● **Your assignment**:
Your answer should be an exact copy of every record.

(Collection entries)
Start of Block

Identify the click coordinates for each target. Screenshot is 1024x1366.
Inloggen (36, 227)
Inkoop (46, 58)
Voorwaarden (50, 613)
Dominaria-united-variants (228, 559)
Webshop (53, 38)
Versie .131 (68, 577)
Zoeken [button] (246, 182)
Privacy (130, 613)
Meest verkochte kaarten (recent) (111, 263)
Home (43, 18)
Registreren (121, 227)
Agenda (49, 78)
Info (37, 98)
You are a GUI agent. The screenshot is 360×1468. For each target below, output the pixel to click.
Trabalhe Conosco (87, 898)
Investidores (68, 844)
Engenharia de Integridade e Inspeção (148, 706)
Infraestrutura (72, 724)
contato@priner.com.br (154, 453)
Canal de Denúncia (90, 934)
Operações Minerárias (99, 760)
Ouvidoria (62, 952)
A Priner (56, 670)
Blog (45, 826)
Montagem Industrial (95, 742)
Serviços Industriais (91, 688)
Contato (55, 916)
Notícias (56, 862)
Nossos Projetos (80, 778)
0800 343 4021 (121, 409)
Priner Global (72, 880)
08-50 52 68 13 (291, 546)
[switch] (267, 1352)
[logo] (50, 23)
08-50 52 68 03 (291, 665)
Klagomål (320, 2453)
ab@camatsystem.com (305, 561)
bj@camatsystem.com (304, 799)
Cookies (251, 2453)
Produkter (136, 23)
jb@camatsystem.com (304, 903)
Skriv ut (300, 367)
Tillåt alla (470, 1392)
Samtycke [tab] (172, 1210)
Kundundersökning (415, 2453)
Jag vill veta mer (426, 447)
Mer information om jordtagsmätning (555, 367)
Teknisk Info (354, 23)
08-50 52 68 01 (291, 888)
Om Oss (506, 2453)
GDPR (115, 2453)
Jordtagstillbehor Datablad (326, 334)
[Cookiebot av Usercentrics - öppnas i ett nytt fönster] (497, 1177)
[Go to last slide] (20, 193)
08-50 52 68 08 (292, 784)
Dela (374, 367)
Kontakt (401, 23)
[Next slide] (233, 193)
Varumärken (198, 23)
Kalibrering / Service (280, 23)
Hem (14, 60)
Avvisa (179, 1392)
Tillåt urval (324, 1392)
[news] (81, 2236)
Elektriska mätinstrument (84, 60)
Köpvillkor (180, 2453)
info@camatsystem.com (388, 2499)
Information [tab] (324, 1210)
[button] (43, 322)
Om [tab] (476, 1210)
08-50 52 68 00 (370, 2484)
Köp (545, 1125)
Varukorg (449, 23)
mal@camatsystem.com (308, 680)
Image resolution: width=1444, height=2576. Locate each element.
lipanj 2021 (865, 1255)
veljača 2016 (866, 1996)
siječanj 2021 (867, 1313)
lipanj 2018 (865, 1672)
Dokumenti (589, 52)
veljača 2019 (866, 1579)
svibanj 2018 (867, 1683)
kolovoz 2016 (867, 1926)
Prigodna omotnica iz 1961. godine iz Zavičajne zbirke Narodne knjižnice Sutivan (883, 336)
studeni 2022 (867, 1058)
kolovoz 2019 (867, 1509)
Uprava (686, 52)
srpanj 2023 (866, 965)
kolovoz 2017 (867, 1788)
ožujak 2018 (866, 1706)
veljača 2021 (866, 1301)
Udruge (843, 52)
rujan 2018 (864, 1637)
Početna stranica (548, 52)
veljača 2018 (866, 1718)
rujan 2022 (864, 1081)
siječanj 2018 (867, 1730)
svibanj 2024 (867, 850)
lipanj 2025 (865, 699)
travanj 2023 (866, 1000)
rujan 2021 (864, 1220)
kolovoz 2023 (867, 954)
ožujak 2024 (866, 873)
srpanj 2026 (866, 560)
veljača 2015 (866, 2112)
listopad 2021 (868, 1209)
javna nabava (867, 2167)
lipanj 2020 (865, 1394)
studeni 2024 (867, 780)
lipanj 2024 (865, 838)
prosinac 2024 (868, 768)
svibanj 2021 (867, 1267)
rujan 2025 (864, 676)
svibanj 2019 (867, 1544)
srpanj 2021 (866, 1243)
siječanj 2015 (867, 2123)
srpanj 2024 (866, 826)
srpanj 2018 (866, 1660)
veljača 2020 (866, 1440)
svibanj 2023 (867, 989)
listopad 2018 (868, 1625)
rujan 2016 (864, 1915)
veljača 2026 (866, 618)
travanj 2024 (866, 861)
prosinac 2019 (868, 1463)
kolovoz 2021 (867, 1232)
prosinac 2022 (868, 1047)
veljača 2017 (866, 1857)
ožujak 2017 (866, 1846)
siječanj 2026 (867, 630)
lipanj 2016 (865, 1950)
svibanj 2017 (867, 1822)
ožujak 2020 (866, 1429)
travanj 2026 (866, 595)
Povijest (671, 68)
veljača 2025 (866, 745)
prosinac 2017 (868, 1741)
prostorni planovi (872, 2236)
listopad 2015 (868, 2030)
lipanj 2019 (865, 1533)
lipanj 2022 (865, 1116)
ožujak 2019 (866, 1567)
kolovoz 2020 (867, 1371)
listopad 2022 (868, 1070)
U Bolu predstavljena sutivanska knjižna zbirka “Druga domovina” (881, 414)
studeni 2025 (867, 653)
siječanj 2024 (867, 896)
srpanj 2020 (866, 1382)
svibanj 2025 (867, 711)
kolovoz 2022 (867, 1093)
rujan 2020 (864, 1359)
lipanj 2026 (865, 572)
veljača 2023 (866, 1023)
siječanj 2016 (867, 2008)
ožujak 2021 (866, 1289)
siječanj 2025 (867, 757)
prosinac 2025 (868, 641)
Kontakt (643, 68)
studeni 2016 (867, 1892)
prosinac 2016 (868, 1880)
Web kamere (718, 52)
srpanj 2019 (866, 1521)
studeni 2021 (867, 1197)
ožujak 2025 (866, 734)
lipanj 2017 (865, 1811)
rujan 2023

End of Block

● **Answer**:
Identify the click coordinates for each target. Screenshot is 1024x1366.
Inloggen (36, 227)
Inkoop (46, 58)
Voorwaarden (50, 613)
Dominaria-united-variants (228, 559)
Webshop (53, 38)
Versie .131 (68, 577)
Zoeken [button] (246, 182)
Privacy (130, 613)
Meest verkochte kaarten (recent) (111, 263)
Home (43, 18)
Registreren (121, 227)
Agenda (49, 78)
Info (37, 98)
You are a GUI agent. The screenshot is 360×1468. For each target below, output the pixel to click.
Trabalhe Conosco (87, 898)
Investidores (68, 844)
Engenharia de Integridade e Inspeção (148, 706)
Infraestrutura (72, 724)
contato@priner.com.br (154, 453)
Canal de Denúncia (90, 934)
Operações Minerárias (99, 760)
Ouvidoria (62, 952)
A Priner (56, 670)
Blog (45, 826)
Montagem Industrial (95, 742)
Serviços Industriais (91, 688)
Contato (55, 916)
Notícias (56, 862)
Nossos Projetos (80, 778)
0800 343 4021 (121, 409)
Priner Global (72, 880)
08-50 52 68 13 (291, 546)
[switch] (267, 1352)
[logo] (50, 23)
08-50 52 68 03 (291, 665)
Klagomål (320, 2453)
ab@camatsystem.com (305, 561)
bj@camatsystem.com (304, 799)
Cookies (251, 2453)
Produkter (136, 23)
jb@camatsystem.com (304, 903)
Skriv ut (300, 367)
Tillåt alla (470, 1392)
Samtycke [tab] (172, 1210)
Kundundersökning (415, 2453)
Jag vill veta mer (426, 447)
Mer information om jordtagsmätning (555, 367)
Teknisk Info (354, 23)
08-50 52 68 01 (291, 888)
Om Oss (506, 2453)
GDPR (115, 2453)
Jordtagstillbehor Datablad (326, 334)
[Cookiebot av Usercentrics - öppnas i ett nytt fönster] (497, 1177)
[Go to last slide] (20, 193)
08-50 52 68 08 (292, 784)
Dela (374, 367)
Kontakt (401, 23)
[Next slide] (233, 193)
Varumärken (198, 23)
Kalibrering / Service (280, 23)
Hem (14, 60)
Avvisa (179, 1392)
Tillåt urval (324, 1392)
[news] (81, 2236)
Elektriska mätinstrument (84, 60)
Köpvillkor (180, 2453)
info@camatsystem.com (388, 2499)
Information [tab] (324, 1210)
[button] (43, 322)
Om [tab] (476, 1210)
08-50 52 68 00 (370, 2484)
Köp (545, 1125)
Varukorg (449, 23)
mal@camatsystem.com (308, 680)
Image resolution: width=1444, height=2576. Locate each element.
lipanj 2021 (865, 1255)
veljača 2016 (866, 1996)
siječanj 2021 (867, 1313)
lipanj 2018 (865, 1672)
Dokumenti (589, 52)
veljača 2019 (866, 1579)
svibanj 2018 (867, 1683)
kolovoz 2016 (867, 1926)
Prigodna omotnica iz 1961. godine iz Zavičajne zbirke Narodne knjižnice Sutivan (883, 336)
studeni 2022 (867, 1058)
kolovoz 2019 (867, 1509)
Uprava (686, 52)
srpanj 2023 (866, 965)
kolovoz 2017 (867, 1788)
ožujak 2018 (866, 1706)
veljača 2021 (866, 1301)
Udruge (843, 52)
rujan 2018 (864, 1637)
Početna stranica (548, 52)
veljača 2018 (866, 1718)
rujan 2022 (864, 1081)
siječanj 2018 (867, 1730)
svibanj 2024 (867, 850)
lipanj 2025 (865, 699)
travanj 2023 (866, 1000)
rujan 2021 (864, 1220)
kolovoz 2023 (867, 954)
ožujak 2024 (866, 873)
srpanj 2026 (866, 560)
veljača 2015 (866, 2112)
listopad 2021 (868, 1209)
javna nabava (867, 2167)
lipanj 2020 (865, 1394)
studeni 2024 (867, 780)
lipanj 2024 (865, 838)
prosinac 2024 (868, 768)
svibanj 2021 (867, 1267)
rujan 2025 (864, 676)
svibanj 2019 (867, 1544)
srpanj 2021 (866, 1243)
siječanj 2015 (867, 2123)
srpanj 2024 (866, 826)
srpanj 2018 (866, 1660)
veljača 2020 (866, 1440)
svibanj 2023 (867, 989)
listopad 2018 (868, 1625)
rujan 2016 (864, 1915)
veljača 2026 (866, 618)
travanj 2024 (866, 861)
prosinac 2019 (868, 1463)
kolovoz 2021 (867, 1232)
prosinac 2022 (868, 1047)
veljača 2017 (866, 1857)
ožujak 2017 (866, 1846)
siječanj 2026 (867, 630)
lipanj 2016 (865, 1950)
svibanj 2017 (867, 1822)
ožujak 2020 (866, 1429)
travanj 2026 (866, 595)
Povijest (671, 68)
veljača 2025 (866, 745)
prosinac 2017 (868, 1741)
prostorni planovi (872, 2236)
listopad 2015 (868, 2030)
lipanj 2019 (865, 1533)
lipanj 2022 (865, 1116)
ožujak 2019 (866, 1567)
kolovoz 2020 (867, 1371)
listopad 2022 (868, 1070)
U Bolu predstavljena sutivanska knjižna zbirka “Druga domovina” (881, 414)
studeni 2025 (867, 653)
siječanj 2024 (867, 896)
srpanj 2020 (866, 1382)
svibanj 2025 (867, 711)
kolovoz 2022 (867, 1093)
rujan 2020 (864, 1359)
lipanj 2026 (865, 572)
veljača 2023 (866, 1023)
siječanj 2016 (867, 2008)
ožujak 2021 (866, 1289)
siječanj 2025 (867, 757)
prosinac 2025 (868, 641)
Kontakt (643, 68)
studeni 2016 (867, 1892)
prosinac 2016 (868, 1880)
Web kamere (718, 52)
srpanj 2019 (866, 1521)
studeni 2021 (867, 1197)
ožujak 2025 (866, 734)
lipanj 2017 (865, 1811)
rujan 2023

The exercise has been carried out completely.